Frame 12 shows the donor bacterium (with chromosome, conjugative plasmid and mobilizable plasmid) binding the recipient bacterium that contains a chromosome but lacks the conjugative plasmid. The sex pilus retracts and the two bacteria are pulled together and the membrane proteins encoded by the tra genes of the conjugative plasmid of the donor bacterium fuses the membranes of the two bacteria, creating an opening between them.  These two bacteria are now referred to as a mating pair.

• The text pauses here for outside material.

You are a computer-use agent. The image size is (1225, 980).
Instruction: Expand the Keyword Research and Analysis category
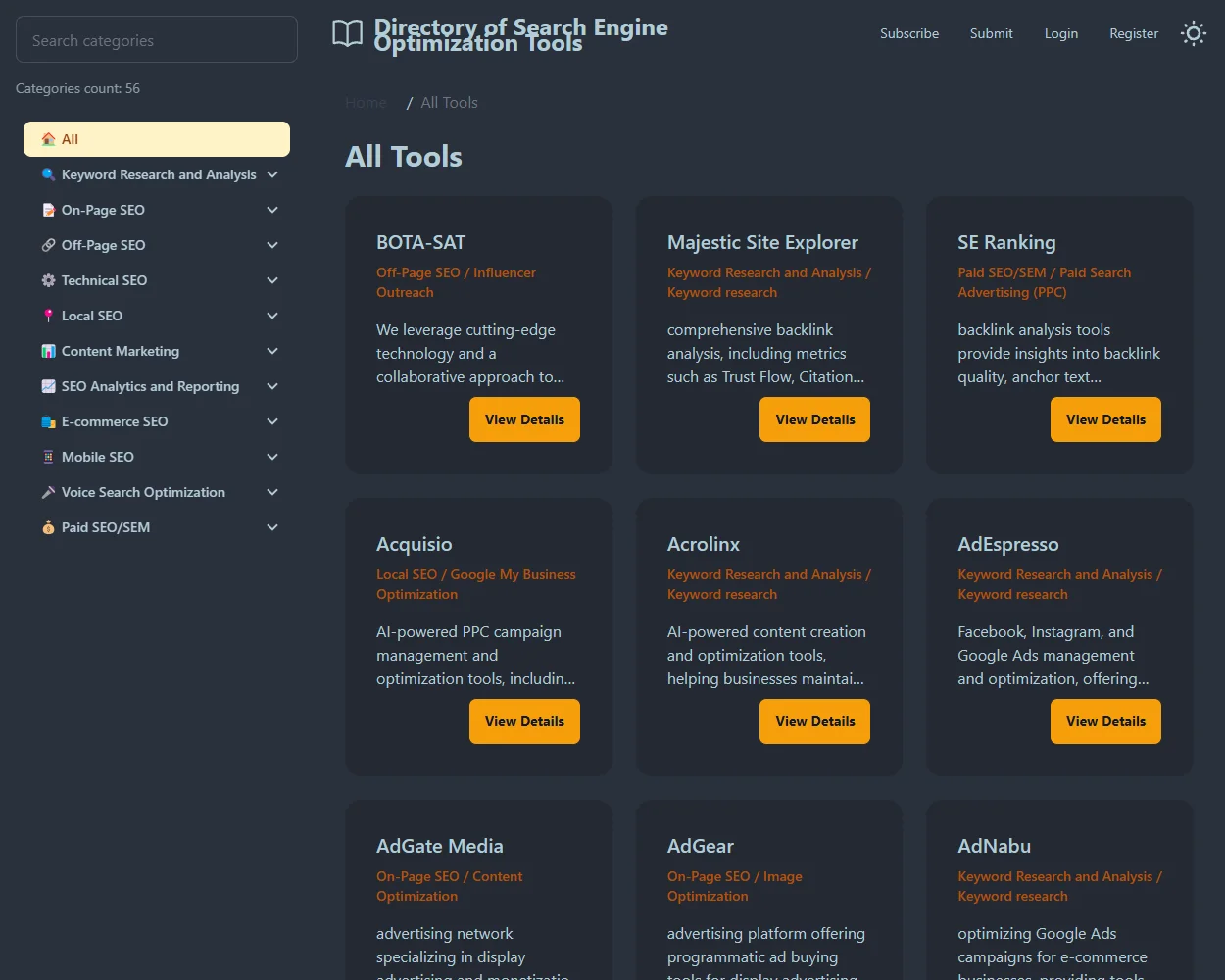pos(272,173)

Frames 13, 14 and 15 show the mobilizable plasmid being nicked at the oriT by nuclease products of the tra gene of the conjugative plasmid. This nuclease also has helicase activity and will unwind the strand that is now being transferred to the recipient bacterium.  The DNA is then replicated via rolling circle replication and DNA replication is actually occurring as the plasmid is transferred from the donor to the recipient bacterium.  At the end of conjugation both bacteria contain the mobilizable plasmid. It should be noted, however, that the recipient bacterium will not be capable of serving as a donor of this plasmid to another bacterium unless it also contains a conjugative plasmid with a functional tra gene.



References




1. Willetts N, Wilkins B. 1984. Processing of plasmid DNA during bacterial conjugation. Microbiol. Rev. 48: 24-41.



2. Grohmann E, Muth G, Espinosa M. 2003. Conjugative plasmid transfer in Gram-positive bacteria. MMBR. 67: 277-301.